Switching hugepage always->never seems to make things work right
away. Switching hugepage never->always seems to take a while to
break. In order to get it to start failing many of the big files
involved must be copied to /dev/null again, even though they were
presumably already in file cache.
Searched for "compaction_alloc" and "compact_zone" and found a
suggestion here
https://structureddata.github.io/2012/06/18/linux-6-transparent-huge-pages-and-hadoop-workloads/
to do:
echo never > /sys/kernel/mm/redhat_transparent_hugepage/defrag
(transparent_hugepage is a link to redhat_transparent_hugepage).

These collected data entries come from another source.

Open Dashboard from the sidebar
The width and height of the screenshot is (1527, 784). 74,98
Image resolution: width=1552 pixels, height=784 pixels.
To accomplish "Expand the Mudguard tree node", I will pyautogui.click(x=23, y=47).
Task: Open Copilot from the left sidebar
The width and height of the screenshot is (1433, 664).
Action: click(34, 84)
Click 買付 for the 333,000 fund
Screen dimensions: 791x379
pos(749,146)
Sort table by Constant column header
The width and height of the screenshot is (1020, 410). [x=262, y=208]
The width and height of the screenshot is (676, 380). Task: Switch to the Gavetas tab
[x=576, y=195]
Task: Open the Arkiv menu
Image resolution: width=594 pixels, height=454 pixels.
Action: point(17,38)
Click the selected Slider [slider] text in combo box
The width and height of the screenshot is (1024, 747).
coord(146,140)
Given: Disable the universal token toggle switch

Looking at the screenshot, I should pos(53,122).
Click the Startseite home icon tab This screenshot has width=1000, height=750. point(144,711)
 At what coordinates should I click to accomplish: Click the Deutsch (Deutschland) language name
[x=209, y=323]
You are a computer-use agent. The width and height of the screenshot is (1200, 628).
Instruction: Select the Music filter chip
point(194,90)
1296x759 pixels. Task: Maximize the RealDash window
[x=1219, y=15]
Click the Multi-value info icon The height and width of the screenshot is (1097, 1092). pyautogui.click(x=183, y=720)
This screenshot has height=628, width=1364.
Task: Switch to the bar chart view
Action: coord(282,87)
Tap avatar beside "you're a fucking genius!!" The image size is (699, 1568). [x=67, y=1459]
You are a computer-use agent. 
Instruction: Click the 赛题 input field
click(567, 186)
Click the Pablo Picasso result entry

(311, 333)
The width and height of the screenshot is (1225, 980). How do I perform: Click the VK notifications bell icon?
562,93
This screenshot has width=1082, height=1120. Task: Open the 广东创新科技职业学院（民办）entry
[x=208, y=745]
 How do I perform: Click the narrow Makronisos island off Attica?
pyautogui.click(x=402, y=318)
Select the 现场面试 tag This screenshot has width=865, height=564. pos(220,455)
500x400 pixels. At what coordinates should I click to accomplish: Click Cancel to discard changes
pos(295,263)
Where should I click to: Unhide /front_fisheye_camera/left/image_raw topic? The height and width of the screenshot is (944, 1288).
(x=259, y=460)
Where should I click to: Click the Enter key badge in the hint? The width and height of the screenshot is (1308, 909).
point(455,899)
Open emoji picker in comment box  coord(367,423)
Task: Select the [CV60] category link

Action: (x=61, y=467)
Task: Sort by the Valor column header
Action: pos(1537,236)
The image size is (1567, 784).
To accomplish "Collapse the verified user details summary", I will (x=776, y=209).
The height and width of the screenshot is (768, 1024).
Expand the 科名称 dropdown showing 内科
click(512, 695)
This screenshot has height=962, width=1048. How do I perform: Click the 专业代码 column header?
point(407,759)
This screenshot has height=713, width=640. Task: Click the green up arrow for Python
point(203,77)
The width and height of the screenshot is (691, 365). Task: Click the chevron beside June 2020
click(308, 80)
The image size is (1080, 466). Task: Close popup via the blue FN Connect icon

Reenabled hugepage and reproduced the painfully slow IO, set
defrag to "never" and the IO was fast again, even though hugepage
was still enabled.
So on my machine the problem seems to be with hugepage defrag
specifically. Disabling just that is sufficient to resolve the
issue, it isn't necessary to take out all of hugepage. Will let
it run that way for a while and see if anything else shows up.
For future reference:
CentOS release 6.6 (Final)
kernel 2.6.32-504.23.4.el6.x86_64
Dell Inc. PowerEdge T620/03GCPM, BIOS 2.2.2 01/16/2014
48 Intel Xeon CPU E5-2695 v2 @ 2.40GHz (in /proc/cpuinfo)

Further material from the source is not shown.